## [TASK REQUIREMENTS]
Retype, word for word, every line of the records below starting at the one that contains "Instruction: Open the 文件 menu" and ending at the one that contains "Given: Toggle fullscreen"; include both of those lines and nothing more.

(Dataset entries)
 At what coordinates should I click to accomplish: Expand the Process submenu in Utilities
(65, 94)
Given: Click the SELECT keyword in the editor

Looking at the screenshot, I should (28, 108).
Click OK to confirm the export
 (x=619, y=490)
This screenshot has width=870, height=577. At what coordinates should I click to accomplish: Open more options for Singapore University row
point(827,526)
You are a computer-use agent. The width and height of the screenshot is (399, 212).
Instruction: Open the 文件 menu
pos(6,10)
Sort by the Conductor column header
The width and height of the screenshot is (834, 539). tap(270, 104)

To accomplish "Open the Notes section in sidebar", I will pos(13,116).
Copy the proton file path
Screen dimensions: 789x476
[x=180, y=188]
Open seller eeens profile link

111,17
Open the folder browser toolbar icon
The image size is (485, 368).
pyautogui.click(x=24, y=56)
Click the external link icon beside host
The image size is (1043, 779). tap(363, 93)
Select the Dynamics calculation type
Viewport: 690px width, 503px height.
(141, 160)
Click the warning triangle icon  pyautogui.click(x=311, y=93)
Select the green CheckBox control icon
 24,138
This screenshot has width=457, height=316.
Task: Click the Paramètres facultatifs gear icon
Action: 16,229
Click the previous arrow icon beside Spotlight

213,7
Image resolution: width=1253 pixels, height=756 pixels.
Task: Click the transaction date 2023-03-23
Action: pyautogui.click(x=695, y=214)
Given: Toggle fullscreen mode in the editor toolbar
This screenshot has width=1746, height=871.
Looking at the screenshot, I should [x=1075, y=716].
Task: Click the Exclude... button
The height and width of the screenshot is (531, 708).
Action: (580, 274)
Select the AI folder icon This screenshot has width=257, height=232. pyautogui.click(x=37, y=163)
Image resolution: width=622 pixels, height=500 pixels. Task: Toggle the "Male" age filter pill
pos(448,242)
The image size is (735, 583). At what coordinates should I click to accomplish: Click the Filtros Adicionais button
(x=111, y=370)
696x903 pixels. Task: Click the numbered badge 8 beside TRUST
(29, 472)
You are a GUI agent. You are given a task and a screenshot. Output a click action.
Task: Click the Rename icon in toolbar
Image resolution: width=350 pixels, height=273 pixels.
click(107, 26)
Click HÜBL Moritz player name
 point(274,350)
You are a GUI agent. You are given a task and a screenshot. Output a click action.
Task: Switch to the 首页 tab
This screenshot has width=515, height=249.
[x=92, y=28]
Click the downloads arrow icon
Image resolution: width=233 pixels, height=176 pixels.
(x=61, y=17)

## [ANSWER]
Instruction: Open the 文件 menu
pos(6,10)
Sort by the Conductor column header
The width and height of the screenshot is (834, 539). tap(270, 104)

To accomplish "Open the Notes section in sidebar", I will pos(13,116).
Copy the proton file path
Screen dimensions: 789x476
[x=180, y=188]
Open seller eeens profile link

111,17
Open the folder browser toolbar icon
The image size is (485, 368).
pyautogui.click(x=24, y=56)
Click the external link icon beside host
The image size is (1043, 779). tap(363, 93)
Select the Dynamics calculation type
Viewport: 690px width, 503px height.
(141, 160)
Click the warning triangle icon  pyautogui.click(x=311, y=93)
Select the green CheckBox control icon
 24,138
This screenshot has width=457, height=316.
Task: Click the Paramètres facultatifs gear icon
Action: 16,229
Click the previous arrow icon beside Spotlight

213,7
Image resolution: width=1253 pixels, height=756 pixels.
Task: Click the transaction date 2023-03-23
Action: pyautogui.click(x=695, y=214)
Given: Toggle fullscreen mode in the editor toolbar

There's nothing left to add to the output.